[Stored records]
:::
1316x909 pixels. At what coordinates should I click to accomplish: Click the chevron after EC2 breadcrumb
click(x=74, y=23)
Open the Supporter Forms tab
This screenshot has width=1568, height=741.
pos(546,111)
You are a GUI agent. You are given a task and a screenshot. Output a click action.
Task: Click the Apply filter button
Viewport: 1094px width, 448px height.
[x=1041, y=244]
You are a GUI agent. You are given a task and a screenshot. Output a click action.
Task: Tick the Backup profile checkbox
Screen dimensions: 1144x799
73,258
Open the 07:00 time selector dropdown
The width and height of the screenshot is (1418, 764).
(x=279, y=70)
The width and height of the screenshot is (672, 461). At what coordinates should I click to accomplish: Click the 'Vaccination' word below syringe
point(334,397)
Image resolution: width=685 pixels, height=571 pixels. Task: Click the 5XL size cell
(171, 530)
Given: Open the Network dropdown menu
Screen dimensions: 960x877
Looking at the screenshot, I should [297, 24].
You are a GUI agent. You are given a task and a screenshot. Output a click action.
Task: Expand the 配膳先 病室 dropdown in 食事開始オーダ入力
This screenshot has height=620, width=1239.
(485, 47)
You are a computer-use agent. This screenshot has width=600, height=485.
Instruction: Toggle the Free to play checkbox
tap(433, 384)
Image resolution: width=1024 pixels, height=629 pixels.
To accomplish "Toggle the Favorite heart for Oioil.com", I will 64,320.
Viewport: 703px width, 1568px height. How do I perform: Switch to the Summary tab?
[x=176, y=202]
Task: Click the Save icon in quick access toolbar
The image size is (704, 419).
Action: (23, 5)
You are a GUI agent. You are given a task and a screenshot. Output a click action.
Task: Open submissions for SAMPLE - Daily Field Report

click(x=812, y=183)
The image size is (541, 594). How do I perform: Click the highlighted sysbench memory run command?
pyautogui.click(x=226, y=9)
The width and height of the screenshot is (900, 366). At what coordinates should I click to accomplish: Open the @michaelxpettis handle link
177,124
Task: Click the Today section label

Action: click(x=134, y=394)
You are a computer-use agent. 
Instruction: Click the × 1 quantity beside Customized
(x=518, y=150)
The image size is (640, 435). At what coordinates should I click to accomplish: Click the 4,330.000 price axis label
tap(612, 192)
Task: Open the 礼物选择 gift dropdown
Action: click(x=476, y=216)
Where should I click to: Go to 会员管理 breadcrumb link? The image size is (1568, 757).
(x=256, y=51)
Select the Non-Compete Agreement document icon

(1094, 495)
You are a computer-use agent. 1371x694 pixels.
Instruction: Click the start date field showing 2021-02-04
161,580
:::
* [Task requirements]
After finding the line that contains "Where should I" in the records above, copy that line and each one after it exactly, through the final line.

* [Exercise result]
Where should I click to: Go to 会员管理 breadcrumb link? The image size is (1568, 757).
(x=256, y=51)
Select the Non-Compete Agreement document icon

(1094, 495)
You are a computer-use agent. 1371x694 pixels.
Instruction: Click the start date field showing 2021-02-04
161,580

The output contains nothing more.